Before the outbreak of war, the Ahnenerbe financed field trips to Scandinavia to investigate cave paintings, to Asia to conduct "racial measurements". It collected folk tales, runic symbols, specimens and did a little spying along the way. During the war, it pillaged artifacts and treasures, and commissioned some of the most appalling of the concentration camp medical experiments. As we all know now, the science wasn't science at all. It was, on an intellectual level, asinine, suppressing inconvenient conclusions and presenting the rest in a twisted miasma of propaganda. On a moral level, it produced a level of human suffering on an unimaginable scale.

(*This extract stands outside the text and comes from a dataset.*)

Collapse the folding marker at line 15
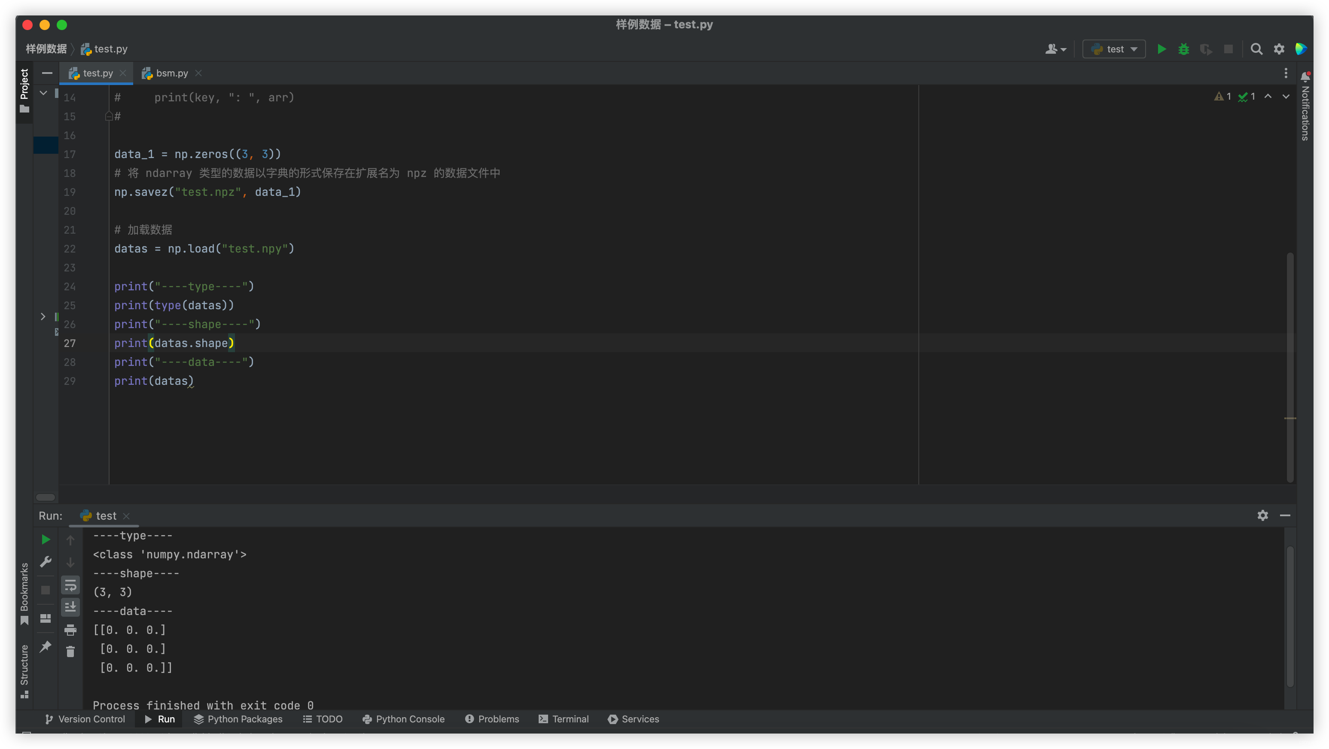 (109, 117)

Heather Pringle has produced an awesomely researched book about the Ahnenerbe. It's a real belt and braces job. The Nazi regime isn't the only horrific regime in history, but its cool organisation and the industrialisation of its horrors has never been matched. Pringle brings this across wonderfully in a book that is never dry and is always accessible. In this sense, it's a great piece of work.
However - and there are a few howevers - I do wonder what The Master Plan has to offer that is new. We know about the Holocaust. We know about the ludicrous science the Nazis used to justify it. We know about the looting of treasure. We know about the sadistic SS leader, Heinrich Himmler. We know it all only too well. I don't say that such a thing can ever be done to death, but I do think that sixty years on, historians should be bringing something new to the subject or choosing a different one. During those sixty years, science has moved on. Biological determinism isn't the laughable area of scientific enquiry that it once was. It seems that nature has more influence than nurture after all. Nazi science may have been ludicrous, but biological determinism isn't. Where does that leave us? It doesn't leave Pringle anywhere. She doesn't address it at all. I think it desperately needs addressing. If we are determined by our genes, and if we refuse to address it, where is our defence against extreme right wing politics in the future? Neo Nazis could hijack science that is not faulty at all, and that, to me, is a terrifying thought.
Pringle also spends a final chapter railing against the tiny number of German scientists who were actually prosecuted after the war. Again, sixty years on, I don't find it helpful. Worrying about nonagenarian war criminals enjoying relatively comfortable retirements doesn't move us on, doesn't address the future. I think studies of the past need to address the future if they are to be of real value.
The Master Plan is an admirable book, despite my criticisms. I'm all for accessible historical texts and this is a great example. It's complicated but readable, academic but interesting, and we really should never forget the crimes of the Third Reich. I recommend it to WWII buffs who want to add reliable detail to their knowledge, or to those who are very new to the subject. For the rest of us though, I fear it has little of real use to add to the huge volume of work on these detestable people that has already been published.